Central New Mexico is at the top end of cold hardiness for the bush blackberries and they may benefit from covering the canes over the winter with straw or mulch in the colder areas.   Blackberries with the exception of the newly released Prime Jim, Prime Jan and Prime Ark series produce fruit on second year canes.  We have trialed Apache, Navajo and Ouchita, all thornless bush varieties from The University of Arkansas breeding program.  (the leader when it comes to blackberry releases and research). 

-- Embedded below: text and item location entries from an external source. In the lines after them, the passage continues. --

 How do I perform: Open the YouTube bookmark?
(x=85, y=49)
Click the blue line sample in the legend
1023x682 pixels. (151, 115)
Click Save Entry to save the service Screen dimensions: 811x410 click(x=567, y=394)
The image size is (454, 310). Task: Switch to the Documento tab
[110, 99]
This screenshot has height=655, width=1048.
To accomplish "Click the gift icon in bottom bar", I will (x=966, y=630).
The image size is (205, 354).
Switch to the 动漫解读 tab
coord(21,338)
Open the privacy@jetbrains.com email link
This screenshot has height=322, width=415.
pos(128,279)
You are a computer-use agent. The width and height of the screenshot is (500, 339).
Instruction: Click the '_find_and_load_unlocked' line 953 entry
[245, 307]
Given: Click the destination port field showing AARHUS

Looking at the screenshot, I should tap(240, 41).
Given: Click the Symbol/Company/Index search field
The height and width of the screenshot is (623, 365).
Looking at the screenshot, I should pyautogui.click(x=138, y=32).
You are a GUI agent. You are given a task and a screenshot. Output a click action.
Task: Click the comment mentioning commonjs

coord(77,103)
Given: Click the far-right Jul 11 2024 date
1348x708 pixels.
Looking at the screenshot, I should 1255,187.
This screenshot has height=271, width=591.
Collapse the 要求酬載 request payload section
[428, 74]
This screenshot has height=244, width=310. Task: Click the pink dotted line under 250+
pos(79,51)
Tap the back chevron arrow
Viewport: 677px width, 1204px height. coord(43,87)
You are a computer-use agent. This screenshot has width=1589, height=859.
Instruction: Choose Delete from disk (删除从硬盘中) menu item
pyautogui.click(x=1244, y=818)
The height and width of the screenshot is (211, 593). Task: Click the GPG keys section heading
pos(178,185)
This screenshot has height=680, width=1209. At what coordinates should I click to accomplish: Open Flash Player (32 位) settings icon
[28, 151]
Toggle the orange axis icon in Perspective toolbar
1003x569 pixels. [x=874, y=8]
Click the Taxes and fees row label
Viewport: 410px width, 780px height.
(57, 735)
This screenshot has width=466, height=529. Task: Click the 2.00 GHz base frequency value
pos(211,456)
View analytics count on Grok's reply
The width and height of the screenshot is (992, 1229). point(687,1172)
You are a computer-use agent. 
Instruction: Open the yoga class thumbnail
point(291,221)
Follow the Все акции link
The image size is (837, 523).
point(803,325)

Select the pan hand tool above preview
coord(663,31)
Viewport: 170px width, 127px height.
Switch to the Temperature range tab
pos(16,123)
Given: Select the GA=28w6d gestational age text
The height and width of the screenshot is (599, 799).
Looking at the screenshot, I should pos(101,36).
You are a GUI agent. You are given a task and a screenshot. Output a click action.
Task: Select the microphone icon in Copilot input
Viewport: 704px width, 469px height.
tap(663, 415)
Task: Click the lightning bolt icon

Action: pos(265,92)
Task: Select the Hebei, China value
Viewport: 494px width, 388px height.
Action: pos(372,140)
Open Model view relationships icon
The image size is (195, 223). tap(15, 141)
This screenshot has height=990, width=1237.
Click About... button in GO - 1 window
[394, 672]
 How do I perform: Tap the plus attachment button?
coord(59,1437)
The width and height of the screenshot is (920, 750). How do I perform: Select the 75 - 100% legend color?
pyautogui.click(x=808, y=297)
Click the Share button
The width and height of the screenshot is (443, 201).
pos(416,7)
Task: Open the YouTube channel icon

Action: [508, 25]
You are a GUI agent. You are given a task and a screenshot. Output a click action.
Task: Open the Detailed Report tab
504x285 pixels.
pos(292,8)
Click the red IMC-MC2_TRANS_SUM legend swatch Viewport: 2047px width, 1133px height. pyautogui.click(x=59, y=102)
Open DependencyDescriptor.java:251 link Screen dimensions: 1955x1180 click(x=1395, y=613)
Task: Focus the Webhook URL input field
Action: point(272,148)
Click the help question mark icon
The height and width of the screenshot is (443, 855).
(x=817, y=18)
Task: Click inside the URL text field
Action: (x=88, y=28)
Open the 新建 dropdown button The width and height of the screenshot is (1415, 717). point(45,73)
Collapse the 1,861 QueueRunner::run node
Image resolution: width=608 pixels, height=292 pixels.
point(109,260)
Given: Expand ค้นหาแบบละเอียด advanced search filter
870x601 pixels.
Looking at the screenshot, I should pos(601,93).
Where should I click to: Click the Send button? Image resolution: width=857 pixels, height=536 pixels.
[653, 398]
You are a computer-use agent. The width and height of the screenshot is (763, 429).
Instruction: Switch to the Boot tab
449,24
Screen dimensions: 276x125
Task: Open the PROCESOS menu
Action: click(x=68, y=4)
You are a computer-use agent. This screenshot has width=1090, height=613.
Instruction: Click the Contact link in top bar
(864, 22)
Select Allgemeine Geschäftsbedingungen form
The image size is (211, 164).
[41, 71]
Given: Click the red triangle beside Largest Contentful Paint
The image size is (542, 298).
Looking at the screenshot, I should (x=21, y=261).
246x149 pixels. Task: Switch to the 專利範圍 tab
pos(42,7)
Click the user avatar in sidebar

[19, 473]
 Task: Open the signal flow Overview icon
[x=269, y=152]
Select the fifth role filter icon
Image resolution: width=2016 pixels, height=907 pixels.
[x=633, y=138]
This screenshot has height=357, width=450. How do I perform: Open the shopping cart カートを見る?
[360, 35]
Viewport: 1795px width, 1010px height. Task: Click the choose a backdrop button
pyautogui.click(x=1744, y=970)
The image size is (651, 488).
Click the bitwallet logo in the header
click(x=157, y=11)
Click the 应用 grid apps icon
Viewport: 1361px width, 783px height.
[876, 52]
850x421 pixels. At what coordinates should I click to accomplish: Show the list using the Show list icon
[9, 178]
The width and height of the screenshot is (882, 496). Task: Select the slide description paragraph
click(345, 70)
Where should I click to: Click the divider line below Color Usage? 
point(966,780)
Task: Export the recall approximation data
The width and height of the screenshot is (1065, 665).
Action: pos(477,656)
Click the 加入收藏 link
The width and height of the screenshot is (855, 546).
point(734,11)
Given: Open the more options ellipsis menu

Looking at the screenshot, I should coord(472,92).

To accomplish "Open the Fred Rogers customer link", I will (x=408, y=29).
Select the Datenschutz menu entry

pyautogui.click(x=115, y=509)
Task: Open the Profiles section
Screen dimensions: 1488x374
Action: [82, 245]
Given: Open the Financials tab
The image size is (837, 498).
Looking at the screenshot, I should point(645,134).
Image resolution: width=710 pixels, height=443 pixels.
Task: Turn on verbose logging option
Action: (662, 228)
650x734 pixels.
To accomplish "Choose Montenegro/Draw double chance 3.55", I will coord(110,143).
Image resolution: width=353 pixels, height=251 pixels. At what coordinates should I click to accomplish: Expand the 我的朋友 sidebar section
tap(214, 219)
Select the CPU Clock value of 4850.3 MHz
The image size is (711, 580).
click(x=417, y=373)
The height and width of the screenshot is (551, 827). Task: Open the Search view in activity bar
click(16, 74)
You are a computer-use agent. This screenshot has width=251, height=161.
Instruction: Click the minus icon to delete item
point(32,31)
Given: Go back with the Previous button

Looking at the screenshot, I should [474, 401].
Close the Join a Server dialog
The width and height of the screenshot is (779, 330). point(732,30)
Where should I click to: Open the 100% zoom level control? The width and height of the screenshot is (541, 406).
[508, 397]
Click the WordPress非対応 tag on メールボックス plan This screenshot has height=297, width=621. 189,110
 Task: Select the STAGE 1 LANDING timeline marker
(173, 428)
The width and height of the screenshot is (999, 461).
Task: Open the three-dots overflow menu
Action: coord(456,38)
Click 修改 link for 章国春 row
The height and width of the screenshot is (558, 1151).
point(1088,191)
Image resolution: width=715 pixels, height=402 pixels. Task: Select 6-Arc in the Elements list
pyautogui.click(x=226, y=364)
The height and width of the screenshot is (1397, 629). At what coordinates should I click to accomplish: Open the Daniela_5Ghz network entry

All three varieties withstood our record cold February 2010.   Navajo showed the most cane damage and plant loss over the last two winters, therefore we are recommending it for Albuquerque, Los Lunas, Belen and like areas only.  Navajo is the earliest to fruit and this may be linked to its relative lack of vigor in our climate.  Apache is next to produce starting harvest this year July 20.  Apache has also impressed with it’s general vigor over some others types.  Ouchita seems to grow a slightly smaller bush (36-48”) and its production starts in early August.  The health and vigor seem to match Apache along with flavor.  Berry size is comparable in both, so for a continuation of the season plant both varieties.  Production starts the second year after planting and increases as bush size increases and more canes develop.  Both varieties will sucker to fill in the row but at a much slower rate than raspberries.

This is our first year growing Triple Crown, a semi-trailing variety.  So far it has exceeded expectations and seems to be living up to the hype.  It is reputed to grow up to 30 lbs on a single plant and while that is hard to believe, I would be more than happy with 10 – 15 lbs!  So far some of the new canes have reached the 4-5’ range by the end of July.  These will be next year’s producers. Currently all have fruit that looks to start ripening about the first week of August.  For small plants and expecting no fruit this year they seem very productive.  With these they should be trellised. Grow 5-6 canes in a vertical fan formation and plant 4-6’ apart.  After fruiting these canes should be removed.  When the current year’s canes hit the top wire placed at 5 or 6 feet off the ground, snip them off.  They will then develop lateral branches which can be tied to the top wire.  These laterals will dramatically increase your fruit production.

A difference between raspberries and blackberries is when picked ripe, raspberries pull free from the core. Blackberries start out red and then change to a purple and then rapidly to a glossy black.  At this point when they turn black is when most people pick them.  Don’t, if you do you will get a berry similar to the grocery store product, beautiful and black but somewhat tart.  Allow the sugars to develop by leaving another few days to a week.  When the glossy black just starts to dull a little is the optimum time.  The sugars will have developed to give an unbelievable sweet flavor, rich and full. A few days and you have a totally different animal, so to speak. At this point I defy anyone to bring back to the house half of what you have picked because you will be eating them as fast as you can gather them.